▸ **To do**:
Restate word for word the lines in the listing below, starting at the line containing "Widerruf (108, 2424)" and ending at the line containing "Februar 2026 (76, 2060)", both included; leave out the rest.
*** Opening of Data records ***
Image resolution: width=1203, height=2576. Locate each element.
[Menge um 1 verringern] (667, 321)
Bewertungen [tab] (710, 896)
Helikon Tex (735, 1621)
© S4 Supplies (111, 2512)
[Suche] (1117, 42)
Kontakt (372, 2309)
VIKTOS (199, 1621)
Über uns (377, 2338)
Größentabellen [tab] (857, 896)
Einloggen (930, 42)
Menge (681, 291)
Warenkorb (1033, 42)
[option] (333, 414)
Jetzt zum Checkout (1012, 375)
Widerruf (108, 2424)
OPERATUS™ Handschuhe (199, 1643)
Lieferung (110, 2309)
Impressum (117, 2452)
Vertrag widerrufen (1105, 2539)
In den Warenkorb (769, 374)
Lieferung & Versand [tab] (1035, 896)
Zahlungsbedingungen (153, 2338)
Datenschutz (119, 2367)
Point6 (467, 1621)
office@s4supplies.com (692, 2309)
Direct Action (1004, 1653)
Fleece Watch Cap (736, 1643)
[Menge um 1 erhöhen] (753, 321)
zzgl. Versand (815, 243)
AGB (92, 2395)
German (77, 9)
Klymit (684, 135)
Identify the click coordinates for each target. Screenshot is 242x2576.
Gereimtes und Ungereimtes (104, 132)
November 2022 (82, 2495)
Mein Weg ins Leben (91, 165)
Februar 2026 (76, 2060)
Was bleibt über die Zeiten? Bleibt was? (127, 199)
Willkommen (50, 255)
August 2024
*** Close of Data records ***
*** Opening of Data records ***
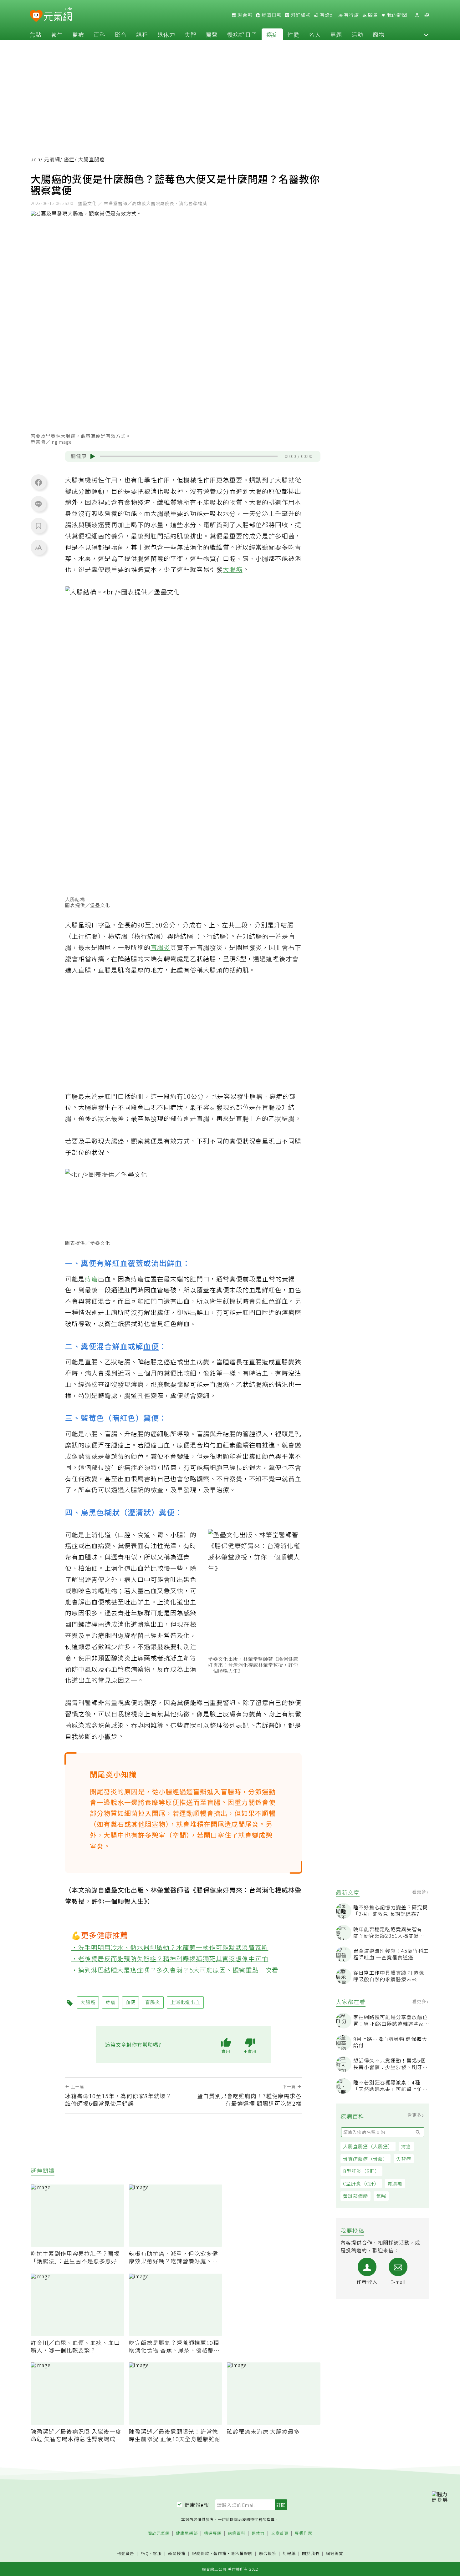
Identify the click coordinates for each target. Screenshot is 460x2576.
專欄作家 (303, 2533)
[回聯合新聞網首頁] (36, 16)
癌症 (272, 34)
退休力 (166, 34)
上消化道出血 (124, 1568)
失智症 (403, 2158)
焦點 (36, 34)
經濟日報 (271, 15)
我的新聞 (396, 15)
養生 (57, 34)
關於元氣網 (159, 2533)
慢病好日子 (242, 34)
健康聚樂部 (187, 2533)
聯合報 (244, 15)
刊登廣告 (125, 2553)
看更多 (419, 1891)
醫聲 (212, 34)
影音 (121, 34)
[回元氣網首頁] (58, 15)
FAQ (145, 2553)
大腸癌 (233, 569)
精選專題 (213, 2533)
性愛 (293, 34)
*** Close of Data records ***
▸ **Answer**:
Widerruf (108, 2424)
OPERATUS™ Handschuhe (199, 1643)
Lieferung (110, 2309)
Impressum (117, 2452)
Vertrag widerrufen (1105, 2539)
In den Warenkorb (769, 374)
Lieferung & Versand [tab] (1035, 896)
Zahlungsbedingungen (153, 2338)
Datenschutz (119, 2367)
Point6 (467, 1621)
office@s4supplies.com (692, 2309)
Direct Action (1004, 1653)
Fleece Watch Cap (736, 1643)
[Menge um 1 erhöhen] (753, 321)
zzgl. Versand (815, 243)
AGB (92, 2395)
German (77, 9)
Klymit (684, 135)
Identify the click coordinates for each target. Screenshot is 242x2576.
Gereimtes und Ungereimtes (104, 132)
November 2022 (82, 2495)
Mein Weg ins Leben (91, 165)
Februar 2026 (76, 2060)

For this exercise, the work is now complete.